Archive for February, 2009

529,600

Wednesday, February 25th, 2009

Numbers are awesome.

I was just thinking about it today (don’t judge me, it’s only my Junior year and I’ve already checked out mentally- at least from my easy classes) and we care more about numbers than anything else. From salaries, to grades, to how many lollipops your sister got as compared to you- we’re obsessed. Numbers are solid, factual; they can’t lead us astray. Right? I know every time I flip through Time (heh) I go straight for three sections: 10 Questions, that awesome time-line-y kind of article that goes from SHOCKING to SHOCKINGLY PREDICTABLE, and By the Numbers. Ok, so one doesn’t fit. But my point remains. I automatically assume someone is intelligent when I hear magic numbers they’ve achieved, like a 33, or a 2240, or a 140 (ACT, SAT, IQ.) Numbers- they’re what’s for belief!

Einstien, whose knowlegde was esoteric- he dealt with numbers, and we were amazed. Awed, even.

Franklin, whose knowledge was common- he dealt with words, and we were just… satisfied.

“This teacher had a graduation rate of 87%, this prosecutor has a conviction rate of 79%.” Oooooh. Aaaaaah. “A trillion dollars is enough to buy every man, woman, and child in the U.S. 300 boxes of Girl Scout cookies. If you stacked a trillion dollars, in hundred dollar bills, the height or the stack would be 86 Mt. Everests.”

Numbers turn the unbelievable into the possible, the intangible into the understandable.

▶ [WRITTEN REQUEST 1]: Copy from the blog post on numbers, word for word, the stretch from "Einstien, whose knowlegde" through "into the understandable.".

▶ [DATA PROVIDED]:
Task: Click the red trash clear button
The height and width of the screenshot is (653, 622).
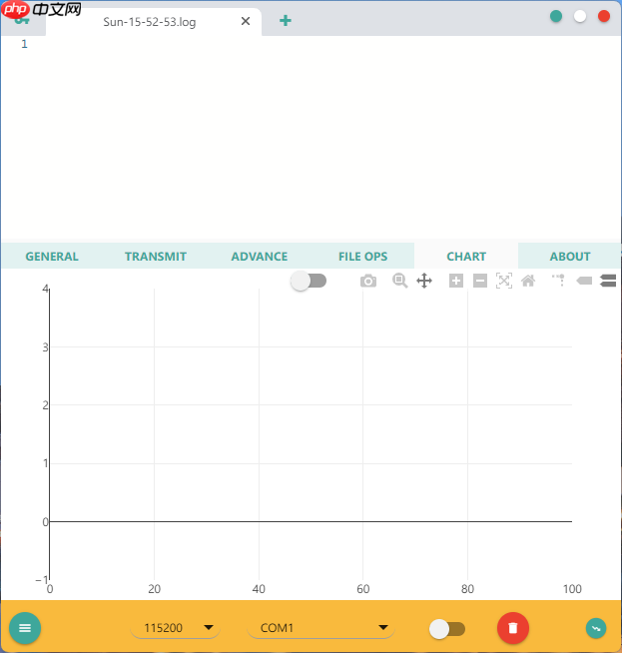Action: 513,628
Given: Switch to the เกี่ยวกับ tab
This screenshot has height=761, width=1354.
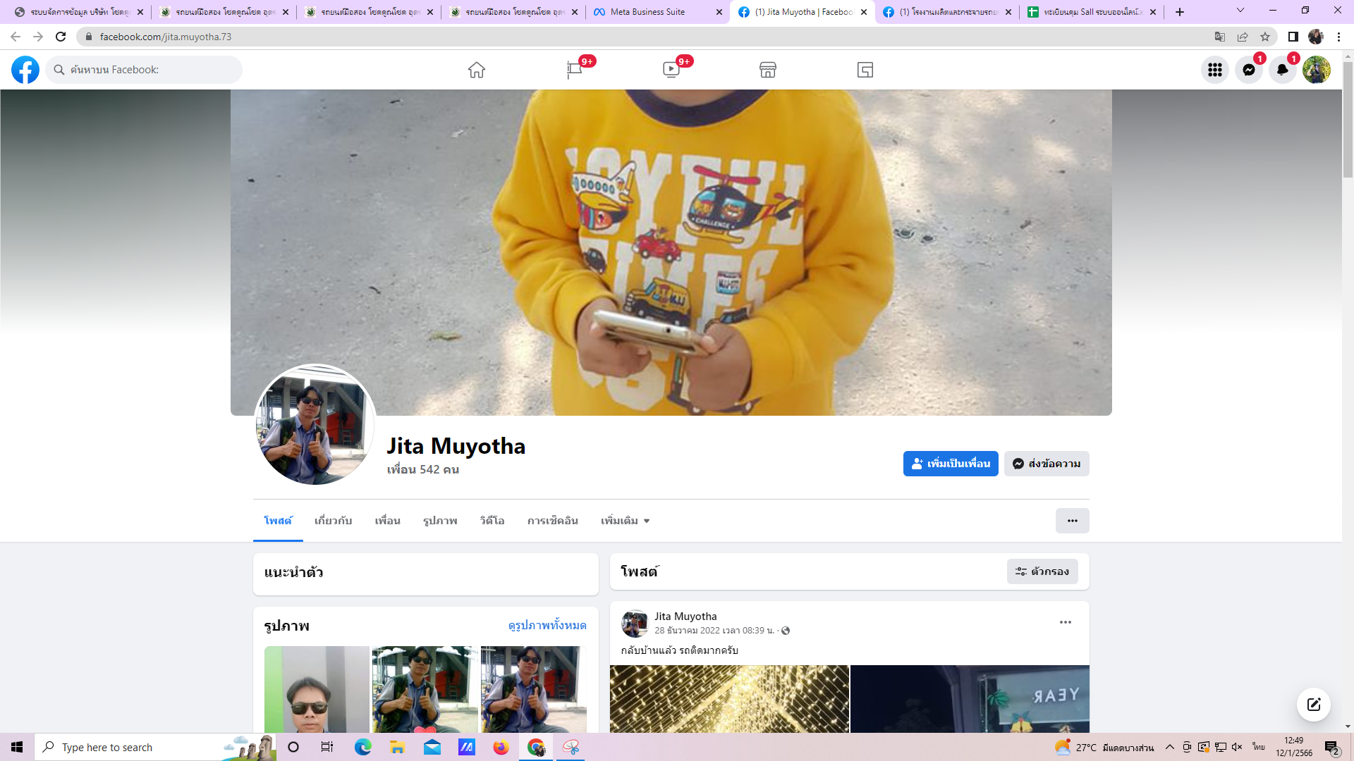Looking at the screenshot, I should click(333, 521).
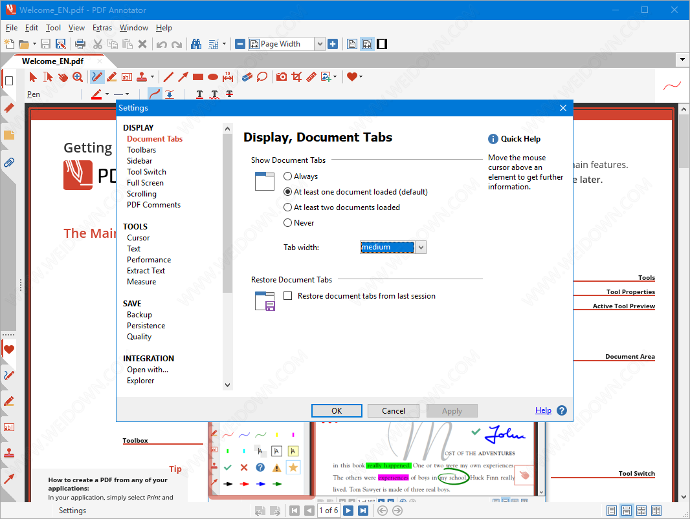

▶ [WRITTEN REQUEST 2]: Extract verbatim from the rows the stretch from the line containing "Given: Switch to the เกี่ยวกับ tab" through the end of the rows, including both ends. Leave out the pictures.

▶ [COMPLETE RESPONSE 1]:
Einstien, whose knowlegde was esoteric- he dealt with numbers, and we were amazed. Awed, even.

Franklin, whose knowledge was common- he dealt with words, and we were just… satisfied.

“This teacher had a graduation rate of 87%, this prosecutor has a conviction rate of 79%.” Oooooh. Aaaaaah. “A trillion dollars is enough to buy every man, woman, and child in the U.S. 300 boxes of Girl Scout cookies. If you stacked a trillion dollars, in hundred dollar bills, the height or the stack would be 86 Mt. Everests.”

Numbers turn the unbelievable into the possible, the intangible into the understandable.

▶ [COMPLETE RESPONSE 2]:
Given: Switch to the เกี่ยวกับ tab
This screenshot has height=761, width=1354.
Looking at the screenshot, I should click(333, 521).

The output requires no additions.